The plot was not-surprisingly slow. I don’t mind a slow plot if I like spending time with the characters, but the characters weren’t quite interesting enough to compensate for how slow the plot was. If it were an equation I’d say the characters were 80% interesting enough to offset the plot which is decent but not quite enough.
It didn’t end anywhere that I thought it was going to. Which sort of exacerbated the slowness because after a certain point I kept wondering, “Is this the end?” no. “Is this the end?” no. And then suddenly it was the end. I wasn’t thrown so much by it ending kind of abruptly it ended as how it ended. When it’s based on a true story, you kind of can’t change how it ends. But you can choose what piece of the story you tell. I wasn’t surprised that they didn’t just tell the piece of the story I would have expected.
But then there were two moments that were great and thoroughly Sorkin and kind of made the movie. (Pete’s first time in the conference room and the brilliant metaphor. That metaphor was genius.) There were also a couple of lines that were funny and infused energy into the moment, but most of those lines were in the preview.
I wasn’t that impressed with the directing.

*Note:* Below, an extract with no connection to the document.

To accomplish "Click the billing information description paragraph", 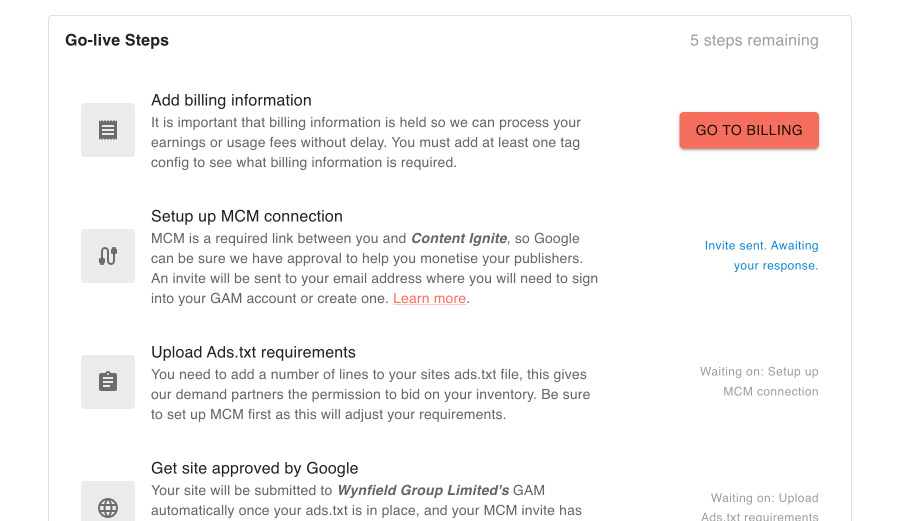I will 366,142.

The slow pace wouldn’t have been so bad if there weren’t so many shots of Brad Pitt sitting and thinking, or brooding, or considering. I get that it’s his film, but that doesn’t move the story along at all.

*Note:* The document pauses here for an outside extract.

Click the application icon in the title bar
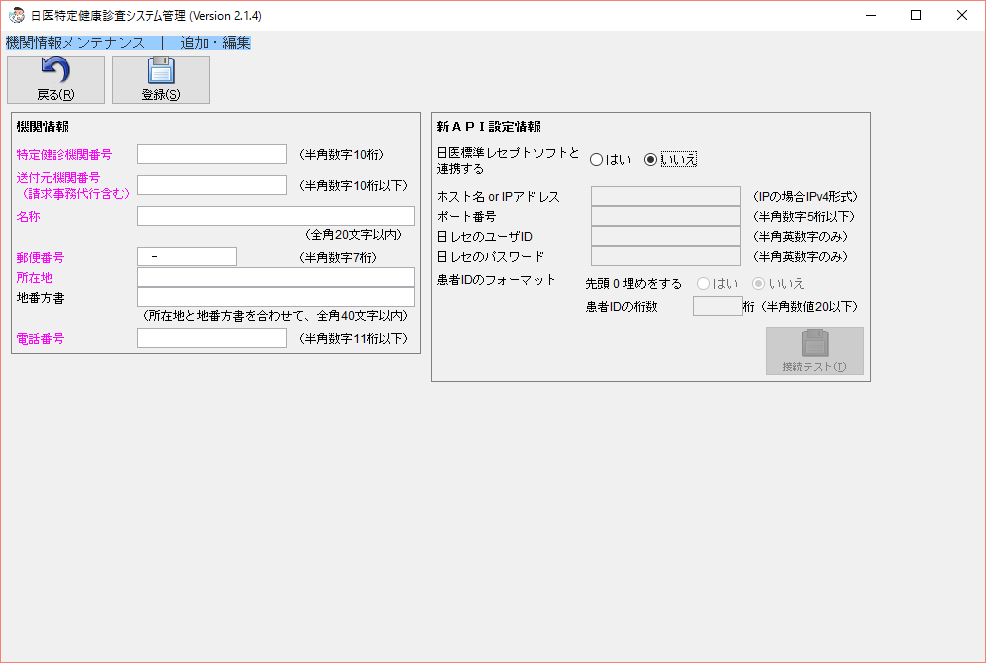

Especially when we needed it to. There was one major transition in the film that I didn’t understand at all. I kept thinking, “why are they doing this now when they should have been doing it all along?” Because there was no catalyst. I understood it when I thought about it a little more, but I needed a moment, a line, a scene, something that propels Billy Beane from here to there and close ups of him driving his truck around in circles didn’t do it for me.
Also, there were a lot of close ups. I get that Brad Pitt’s a good actor, but give the story a little room.
Even though there’s a whole baseball team, this is pretty much a two man show. Peter Brand was almost a more interesting character than Billy Beane, because it was fascinating to see him learn from Billy, for him to be shaped and taught and watch him change. Brad Pitt did a great job of pulling the film together and keeping it moving and it’s a great display of his ability to carry a movie despite weaker elements and a ragged, steady character. He also does a great job capturing Billy’s sense of loss and determination. Jonah Hill virtually disappears into the role and holds his own well.
The production is decent. Everything is kind of dreary, but when you’re going for something real everything tends to lose it’s Hollywood gloss. It’s authentic, but not as much fun to watch.
I do have to give it credit, though because wrangling with its strengths and weaknesses leaves a lot to think about and complicated movies are always a little bit interesting.